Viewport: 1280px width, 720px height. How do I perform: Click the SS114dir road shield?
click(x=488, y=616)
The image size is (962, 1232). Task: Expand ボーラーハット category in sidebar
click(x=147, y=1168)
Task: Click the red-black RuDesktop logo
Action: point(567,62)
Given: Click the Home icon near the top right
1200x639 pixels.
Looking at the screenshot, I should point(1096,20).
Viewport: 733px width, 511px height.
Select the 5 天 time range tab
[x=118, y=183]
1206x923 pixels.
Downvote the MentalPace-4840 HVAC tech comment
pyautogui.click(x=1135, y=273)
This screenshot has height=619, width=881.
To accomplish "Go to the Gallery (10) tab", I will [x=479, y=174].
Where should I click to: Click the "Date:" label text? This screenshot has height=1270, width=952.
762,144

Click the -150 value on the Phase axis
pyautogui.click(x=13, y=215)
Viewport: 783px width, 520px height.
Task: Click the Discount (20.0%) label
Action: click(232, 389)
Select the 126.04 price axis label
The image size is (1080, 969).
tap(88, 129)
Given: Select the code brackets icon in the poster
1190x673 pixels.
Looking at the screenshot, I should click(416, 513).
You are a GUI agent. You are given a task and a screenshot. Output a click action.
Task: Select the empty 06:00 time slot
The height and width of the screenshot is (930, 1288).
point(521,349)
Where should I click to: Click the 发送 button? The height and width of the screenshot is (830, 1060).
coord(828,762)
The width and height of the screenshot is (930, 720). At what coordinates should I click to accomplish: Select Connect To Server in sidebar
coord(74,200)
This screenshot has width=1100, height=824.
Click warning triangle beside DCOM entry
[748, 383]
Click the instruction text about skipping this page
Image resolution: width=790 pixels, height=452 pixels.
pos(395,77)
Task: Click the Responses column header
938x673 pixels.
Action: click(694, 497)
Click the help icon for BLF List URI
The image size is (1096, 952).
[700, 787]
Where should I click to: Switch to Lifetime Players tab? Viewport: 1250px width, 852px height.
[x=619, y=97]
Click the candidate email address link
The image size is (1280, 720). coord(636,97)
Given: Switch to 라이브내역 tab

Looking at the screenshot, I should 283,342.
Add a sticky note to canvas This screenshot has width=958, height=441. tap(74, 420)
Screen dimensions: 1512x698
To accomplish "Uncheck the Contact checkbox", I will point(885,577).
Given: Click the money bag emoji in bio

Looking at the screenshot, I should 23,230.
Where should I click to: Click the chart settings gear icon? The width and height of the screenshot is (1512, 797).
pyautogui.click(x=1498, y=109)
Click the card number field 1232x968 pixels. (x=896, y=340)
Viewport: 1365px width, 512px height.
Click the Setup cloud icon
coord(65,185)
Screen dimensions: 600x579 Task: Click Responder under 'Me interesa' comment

* TASK ITEM *
Look for the string "dimensions" in the records, and copy every line where it is found.

* ANSWER BOX *
Screen dimensions: 1512x698
Screen dimensions: 600x579 Task: Click Responder under 'Me interesa' comment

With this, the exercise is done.